┌──

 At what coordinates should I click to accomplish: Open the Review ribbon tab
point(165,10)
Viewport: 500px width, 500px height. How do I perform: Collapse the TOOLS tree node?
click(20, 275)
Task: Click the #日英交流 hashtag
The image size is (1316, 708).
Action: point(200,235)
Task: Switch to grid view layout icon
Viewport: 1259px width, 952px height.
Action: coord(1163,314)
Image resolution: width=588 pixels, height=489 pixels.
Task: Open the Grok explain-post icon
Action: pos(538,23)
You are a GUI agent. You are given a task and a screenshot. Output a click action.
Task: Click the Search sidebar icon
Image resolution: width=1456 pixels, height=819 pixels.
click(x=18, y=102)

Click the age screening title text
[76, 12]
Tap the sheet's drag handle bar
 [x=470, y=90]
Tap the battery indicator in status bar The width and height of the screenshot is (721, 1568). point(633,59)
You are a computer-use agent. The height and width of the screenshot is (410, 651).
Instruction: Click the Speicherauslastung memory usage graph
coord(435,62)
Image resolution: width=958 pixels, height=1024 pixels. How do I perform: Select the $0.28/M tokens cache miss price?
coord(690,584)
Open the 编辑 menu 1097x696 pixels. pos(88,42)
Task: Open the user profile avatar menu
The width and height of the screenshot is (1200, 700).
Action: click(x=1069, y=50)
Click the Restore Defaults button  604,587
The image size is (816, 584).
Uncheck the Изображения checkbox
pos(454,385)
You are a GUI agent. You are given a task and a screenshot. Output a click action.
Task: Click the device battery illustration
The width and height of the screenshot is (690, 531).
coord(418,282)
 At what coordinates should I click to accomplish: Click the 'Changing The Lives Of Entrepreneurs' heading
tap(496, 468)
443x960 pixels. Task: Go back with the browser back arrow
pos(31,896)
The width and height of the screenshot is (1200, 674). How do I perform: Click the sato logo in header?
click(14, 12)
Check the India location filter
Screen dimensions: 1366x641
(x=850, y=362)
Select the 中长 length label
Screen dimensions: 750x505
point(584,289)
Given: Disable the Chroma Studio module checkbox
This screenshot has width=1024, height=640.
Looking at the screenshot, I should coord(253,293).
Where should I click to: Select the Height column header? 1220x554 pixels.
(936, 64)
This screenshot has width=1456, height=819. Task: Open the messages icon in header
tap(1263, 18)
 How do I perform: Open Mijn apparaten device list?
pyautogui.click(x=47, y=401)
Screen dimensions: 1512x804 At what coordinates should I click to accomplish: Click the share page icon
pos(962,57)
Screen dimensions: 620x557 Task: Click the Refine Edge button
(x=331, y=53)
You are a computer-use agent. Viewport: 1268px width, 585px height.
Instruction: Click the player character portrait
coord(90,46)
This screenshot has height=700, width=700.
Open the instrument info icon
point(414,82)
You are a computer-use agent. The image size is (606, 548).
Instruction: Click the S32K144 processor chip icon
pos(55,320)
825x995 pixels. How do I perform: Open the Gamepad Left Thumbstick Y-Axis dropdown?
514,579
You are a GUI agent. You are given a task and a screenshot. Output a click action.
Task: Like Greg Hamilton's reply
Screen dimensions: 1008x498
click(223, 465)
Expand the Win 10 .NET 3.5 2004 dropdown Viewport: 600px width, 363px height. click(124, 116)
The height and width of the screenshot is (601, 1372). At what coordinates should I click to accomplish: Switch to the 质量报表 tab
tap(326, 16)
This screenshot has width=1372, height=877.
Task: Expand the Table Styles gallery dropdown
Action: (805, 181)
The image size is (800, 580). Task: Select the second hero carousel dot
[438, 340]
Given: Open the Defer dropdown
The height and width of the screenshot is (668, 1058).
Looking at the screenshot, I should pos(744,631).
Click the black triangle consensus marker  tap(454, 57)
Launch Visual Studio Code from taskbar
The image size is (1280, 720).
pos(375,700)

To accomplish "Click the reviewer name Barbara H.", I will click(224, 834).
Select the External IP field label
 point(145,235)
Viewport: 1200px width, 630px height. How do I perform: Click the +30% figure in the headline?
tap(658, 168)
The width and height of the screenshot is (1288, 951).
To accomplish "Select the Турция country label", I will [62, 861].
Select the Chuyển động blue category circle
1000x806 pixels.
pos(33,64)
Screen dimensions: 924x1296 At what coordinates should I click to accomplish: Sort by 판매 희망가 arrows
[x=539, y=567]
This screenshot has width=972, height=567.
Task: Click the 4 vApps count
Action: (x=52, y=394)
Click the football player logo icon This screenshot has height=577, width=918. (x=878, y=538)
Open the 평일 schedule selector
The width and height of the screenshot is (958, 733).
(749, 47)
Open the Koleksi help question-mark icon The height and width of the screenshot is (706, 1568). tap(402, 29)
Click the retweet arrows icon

└──

*WHAT IS REQUIRED:* What you return should be the records above, repeated exactly.

*EXERCISE ANSWER:*
 At what coordinates should I click to accomplish: Open the Review ribbon tab
point(165,10)
Viewport: 500px width, 500px height. How do I perform: Collapse the TOOLS tree node?
click(20, 275)
Task: Click the #日英交流 hashtag
The image size is (1316, 708).
Action: point(200,235)
Task: Switch to grid view layout icon
Viewport: 1259px width, 952px height.
Action: coord(1163,314)
Image resolution: width=588 pixels, height=489 pixels.
Task: Open the Grok explain-post icon
Action: pos(538,23)
You are a GUI agent. You are given a task and a screenshot. Output a click action.
Task: Click the Search sidebar icon
Image resolution: width=1456 pixels, height=819 pixels.
click(x=18, y=102)

Click the age screening title text
[76, 12]
Tap the sheet's drag handle bar
 [x=470, y=90]
Tap the battery indicator in status bar The width and height of the screenshot is (721, 1568). point(633,59)
You are a computer-use agent. The height and width of the screenshot is (410, 651).
Instruction: Click the Speicherauslastung memory usage graph
coord(435,62)
Image resolution: width=958 pixels, height=1024 pixels. How do I perform: Select the $0.28/M tokens cache miss price?
coord(690,584)
Open the 编辑 menu 1097x696 pixels. pos(88,42)
Task: Open the user profile avatar menu
The width and height of the screenshot is (1200, 700).
Action: click(x=1069, y=50)
Click the Restore Defaults button  604,587
The image size is (816, 584).
Uncheck the Изображения checkbox
pos(454,385)
You are a GUI agent. You are given a task and a screenshot. Output a click action.
Task: Click the device battery illustration
The width and height of the screenshot is (690, 531).
coord(418,282)
 At what coordinates should I click to accomplish: Click the 'Changing The Lives Of Entrepreneurs' heading
tap(496, 468)
443x960 pixels. Task: Go back with the browser back arrow
pos(31,896)
The width and height of the screenshot is (1200, 674). How do I perform: Click the sato logo in header?
click(14, 12)
Check the India location filter
Screen dimensions: 1366x641
(x=850, y=362)
Select the 中长 length label
Screen dimensions: 750x505
point(584,289)
Given: Disable the Chroma Studio module checkbox
This screenshot has width=1024, height=640.
Looking at the screenshot, I should coord(253,293).
Where should I click to: Select the Height column header? 1220x554 pixels.
(936, 64)
This screenshot has width=1456, height=819. Task: Open the messages icon in header
tap(1263, 18)
 How do I perform: Open Mijn apparaten device list?
pyautogui.click(x=47, y=401)
Screen dimensions: 1512x804 At what coordinates should I click to accomplish: Click the share page icon
pos(962,57)
Screen dimensions: 620x557 Task: Click the Refine Edge button
(x=331, y=53)
You are a computer-use agent. Viewport: 1268px width, 585px height.
Instruction: Click the player character portrait
coord(90,46)
This screenshot has height=700, width=700.
Open the instrument info icon
point(414,82)
You are a computer-use agent. The image size is (606, 548).
Instruction: Click the S32K144 processor chip icon
pos(55,320)
825x995 pixels. How do I perform: Open the Gamepad Left Thumbstick Y-Axis dropdown?
514,579
You are a GUI agent. You are given a task and a screenshot. Output a click action.
Task: Like Greg Hamilton's reply
Screen dimensions: 1008x498
click(223, 465)
Expand the Win 10 .NET 3.5 2004 dropdown Viewport: 600px width, 363px height. click(124, 116)
The height and width of the screenshot is (601, 1372). At what coordinates should I click to accomplish: Switch to the 质量报表 tab
tap(326, 16)
This screenshot has width=1372, height=877.
Task: Expand the Table Styles gallery dropdown
Action: (805, 181)
The image size is (800, 580). Task: Select the second hero carousel dot
[438, 340]
Given: Open the Defer dropdown
The height and width of the screenshot is (668, 1058).
Looking at the screenshot, I should pos(744,631).
Click the black triangle consensus marker  tap(454, 57)
Launch Visual Studio Code from taskbar
The image size is (1280, 720).
pos(375,700)

To accomplish "Click the reviewer name Barbara H.", I will click(224, 834).
Select the External IP field label
 point(145,235)
Viewport: 1200px width, 630px height. How do I perform: Click the +30% figure in the headline?
tap(658, 168)
The width and height of the screenshot is (1288, 951).
To accomplish "Select the Турция country label", I will [62, 861].
Select the Chuyển động blue category circle
1000x806 pixels.
pos(33,64)
Screen dimensions: 924x1296 At what coordinates should I click to accomplish: Sort by 판매 희망가 arrows
[x=539, y=567]
This screenshot has width=972, height=567.
Task: Click the 4 vApps count
Action: (x=52, y=394)
Click the football player logo icon This screenshot has height=577, width=918. (x=878, y=538)
Open the 평일 schedule selector
The width and height of the screenshot is (958, 733).
(749, 47)
Open the Koleksi help question-mark icon The height and width of the screenshot is (706, 1568). tap(402, 29)
Click the retweet arrows icon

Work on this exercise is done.